## Start Supplied material

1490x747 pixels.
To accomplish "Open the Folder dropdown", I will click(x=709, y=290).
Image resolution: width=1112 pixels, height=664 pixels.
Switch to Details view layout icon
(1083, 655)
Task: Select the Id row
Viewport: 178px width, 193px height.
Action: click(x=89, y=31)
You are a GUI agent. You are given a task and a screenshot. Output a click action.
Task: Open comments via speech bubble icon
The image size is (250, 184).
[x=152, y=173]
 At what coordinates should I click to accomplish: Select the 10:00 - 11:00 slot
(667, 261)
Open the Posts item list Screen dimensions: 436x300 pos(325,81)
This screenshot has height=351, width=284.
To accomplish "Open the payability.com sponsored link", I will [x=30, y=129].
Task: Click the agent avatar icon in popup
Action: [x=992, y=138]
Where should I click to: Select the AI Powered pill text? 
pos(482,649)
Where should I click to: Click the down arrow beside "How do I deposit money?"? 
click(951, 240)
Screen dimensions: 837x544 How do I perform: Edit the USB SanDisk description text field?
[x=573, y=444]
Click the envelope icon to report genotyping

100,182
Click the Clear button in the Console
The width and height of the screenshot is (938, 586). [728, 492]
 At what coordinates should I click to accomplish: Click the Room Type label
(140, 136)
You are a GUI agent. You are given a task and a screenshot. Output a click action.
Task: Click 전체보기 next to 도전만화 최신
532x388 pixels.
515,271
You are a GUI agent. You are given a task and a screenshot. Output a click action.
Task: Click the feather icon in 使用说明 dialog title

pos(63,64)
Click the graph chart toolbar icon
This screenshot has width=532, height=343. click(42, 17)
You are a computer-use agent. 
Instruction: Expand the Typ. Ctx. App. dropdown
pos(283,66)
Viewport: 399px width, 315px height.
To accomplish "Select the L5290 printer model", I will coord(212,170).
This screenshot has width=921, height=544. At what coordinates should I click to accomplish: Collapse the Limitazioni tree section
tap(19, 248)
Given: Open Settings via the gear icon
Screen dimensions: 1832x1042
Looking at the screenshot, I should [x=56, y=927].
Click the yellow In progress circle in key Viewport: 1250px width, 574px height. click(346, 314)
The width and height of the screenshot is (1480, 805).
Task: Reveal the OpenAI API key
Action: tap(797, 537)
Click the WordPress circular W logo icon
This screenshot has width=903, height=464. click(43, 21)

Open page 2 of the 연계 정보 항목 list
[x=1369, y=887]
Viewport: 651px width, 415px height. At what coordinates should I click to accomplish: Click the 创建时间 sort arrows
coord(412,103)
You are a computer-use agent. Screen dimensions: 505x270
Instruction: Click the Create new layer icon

## End Supplied material

» Your instructions
Copy all of the entries above word for word.

» Output of the exercise
1490x747 pixels.
To accomplish "Open the Folder dropdown", I will click(x=709, y=290).
Image resolution: width=1112 pixels, height=664 pixels.
Switch to Details view layout icon
(1083, 655)
Task: Select the Id row
Viewport: 178px width, 193px height.
Action: click(x=89, y=31)
You are a GUI agent. You are given a task and a screenshot. Output a click action.
Task: Open comments via speech bubble icon
The image size is (250, 184).
[x=152, y=173]
 At what coordinates should I click to accomplish: Select the 10:00 - 11:00 slot
(667, 261)
Open the Posts item list Screen dimensions: 436x300 pos(325,81)
This screenshot has height=351, width=284.
To accomplish "Open the payability.com sponsored link", I will [x=30, y=129].
Task: Click the agent avatar icon in popup
Action: [x=992, y=138]
Where should I click to: Select the AI Powered pill text? 
pos(482,649)
Where should I click to: Click the down arrow beside "How do I deposit money?"? 
click(951, 240)
Screen dimensions: 837x544 How do I perform: Edit the USB SanDisk description text field?
[x=573, y=444]
Click the envelope icon to report genotyping

100,182
Click the Clear button in the Console
The width and height of the screenshot is (938, 586). [728, 492]
 At what coordinates should I click to accomplish: Click the Room Type label
(140, 136)
You are a GUI agent. You are given a task and a screenshot. Output a click action.
Task: Click 전체보기 next to 도전만화 최신
532x388 pixels.
515,271
You are a GUI agent. You are given a task and a screenshot. Output a click action.
Task: Click the feather icon in 使用说明 dialog title

pos(63,64)
Click the graph chart toolbar icon
This screenshot has width=532, height=343. click(42, 17)
You are a computer-use agent. 
Instruction: Expand the Typ. Ctx. App. dropdown
pos(283,66)
Viewport: 399px width, 315px height.
To accomplish "Select the L5290 printer model", I will coord(212,170).
This screenshot has width=921, height=544. At what coordinates should I click to accomplish: Collapse the Limitazioni tree section
tap(19, 248)
Given: Open Settings via the gear icon
Screen dimensions: 1832x1042
Looking at the screenshot, I should [x=56, y=927].
Click the yellow In progress circle in key Viewport: 1250px width, 574px height. click(346, 314)
The width and height of the screenshot is (1480, 805).
Task: Reveal the OpenAI API key
Action: tap(797, 537)
Click the WordPress circular W logo icon
This screenshot has width=903, height=464. click(43, 21)

Open page 2 of the 연계 정보 항목 list
[x=1369, y=887]
Viewport: 651px width, 415px height. At what coordinates should I click to accomplish: Click the 创建时间 sort arrows
coord(412,103)
You are a computer-use agent. Screen dimensions: 505x270
Instruction: Click the Create new layer icon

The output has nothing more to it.